What is the GERD Diet?

Lindsay Knake
| 3 min read

Many people have experienced the uncomfortable pangs of heartburn at one time or another.
Typically, heartburn isn't a sign of a serious medical condition. But when heartburn is frequent and disrupts your life, if can be a sign of gastroesophageal reflux disease (GERD).
This disease affects about 20% of adults in the United States, according to Johns Hopkins Medicine. While it can have many causes and triggers, food is a common one. Here are some things to know about the GERD diet, which can help you manage this disease.
What is GERD?
GERD occurs when the tube that moves food from the esophagus into the stomach does not close properly to keep all the digesting food in the stomach, according to Johns Hopkins Medicine. Instead, this muscular esophageal sphincter relaxes, letting partially digested food and stomach acid push up into the esophagus.
This type of involuntary acid reflux becomes GERD when there are severe, frequent feelings of heartburn and internal injury. Repeated bouts of reflux can cause damage to the esophagus or even a person’s respiratory tract.
Common symptoms of GERD, according to Harvard Health, include:
- Heartburn, a burning sensation in the chest or esophagus
- Sour liquid that is regurgitated into the mouth or throat
- Nausea
- Shortness of breath
- Difficulty swallowing
- Sore throat
- Frequent coughing or throat clearing
If you experience these symptoms twice a week or more, talk to your primary care provider (PCP) about treatment for GERD, including diet. Your PCP may refer you to a gastroenterologist, a physician who specializes in digestive conditions.
The GERD diet
For people with GERD, what they eat can affect their acid reflux issues. Some foods are triggers and can cause reflux symptoms to kick in or worsen. Other foods tamp down on the signs of GERD and allow digestion to work.
The GERD diet is one way to help manage food triggers and help you get the nutrients you need. It's about avoiding triggers and eating vegetables, fruits, whole grains and protein that don't cause symptoms.
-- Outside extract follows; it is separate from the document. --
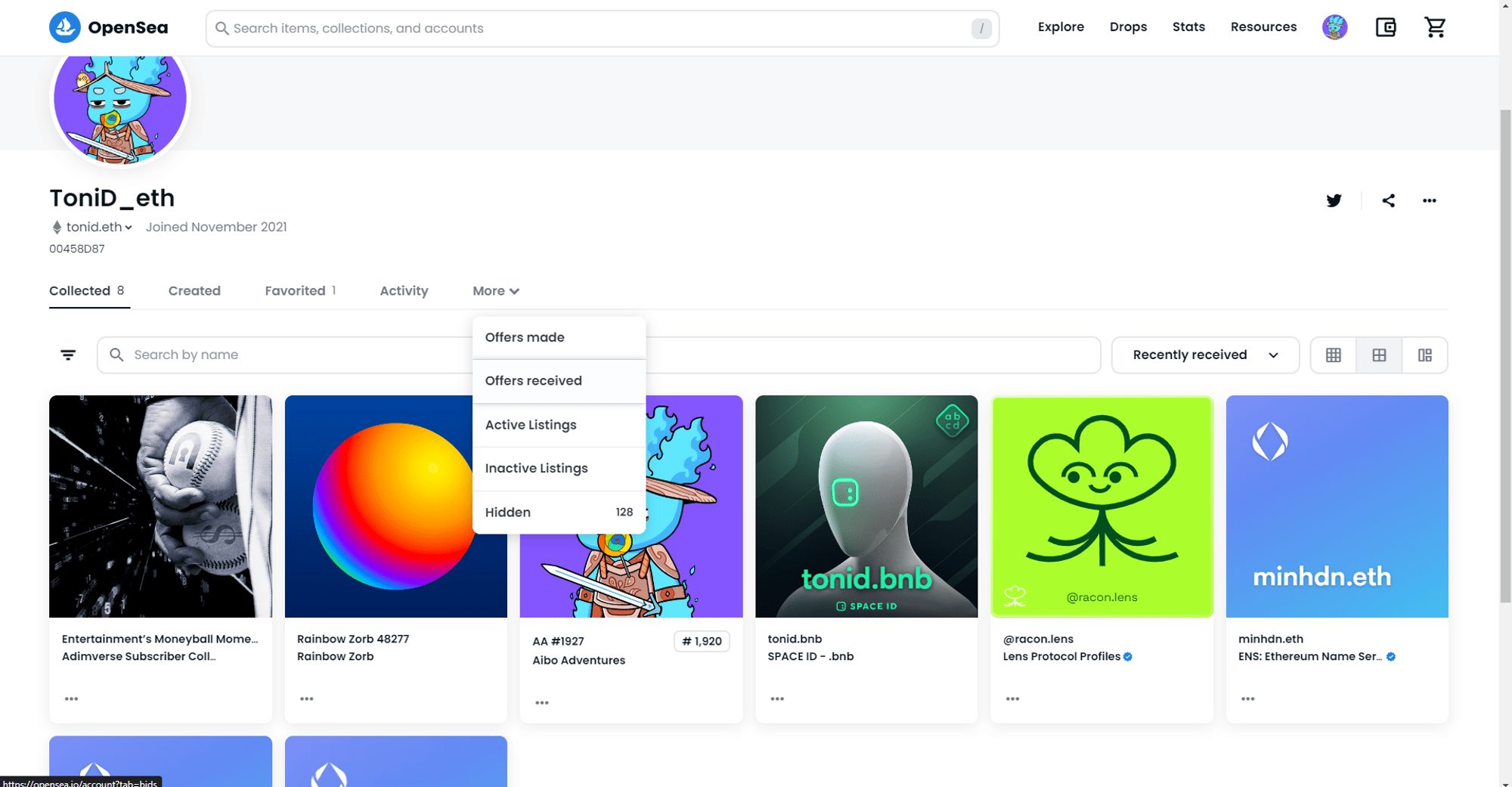
Task: Open profile three-dot more options
Action: (x=1429, y=200)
Trigger foods can include those that are spicy, greasy, high in fat, or that are acidic. Some examples, per Johns Hopkins, include:
- Pizza
- Fried and fast foods
- Potato chips and processed snack foods
- Cheese
- Tomato-based sauces
- Citrus fruits
- Carbonated beverages
- Coffee
- Alcohol
On the other hand, foods that may help prevent GERD include:
- Whole grains such as oatmeal, brown rice and couscous
- Green vegetables such as asparagus, green beans and broccoli
- Root vegetables such as potatoes, beets and carrots
- Fruits such as bananas and melon
- Nuts
- Watery vegetables such as watermelon and celery
Each person’s tolerance for certain foods is different. To help pinpoint which foods sit the best with you, try keeping a food journal. List the foods you eat at each meal or snack, then note when you’ve had a strong reflux reaction. This can help you notice the patterns, and you can work with your PCP or gastroenterologist to create a plan that works for you.
Lifestyle tips to combat GERD
Some lifestyle changes also can help manage GERD. These include:
- Eat slowly.
- Eat smaller, more frequent meals instead of three large meals each day.
- Sit upright for about three or more hours after eating or before bed.
- Don't exercise for two or more hours after eating.
- Keep the head of your bed raised 6 inches or use two pillows to keep your head and shoulders higher while you sleep.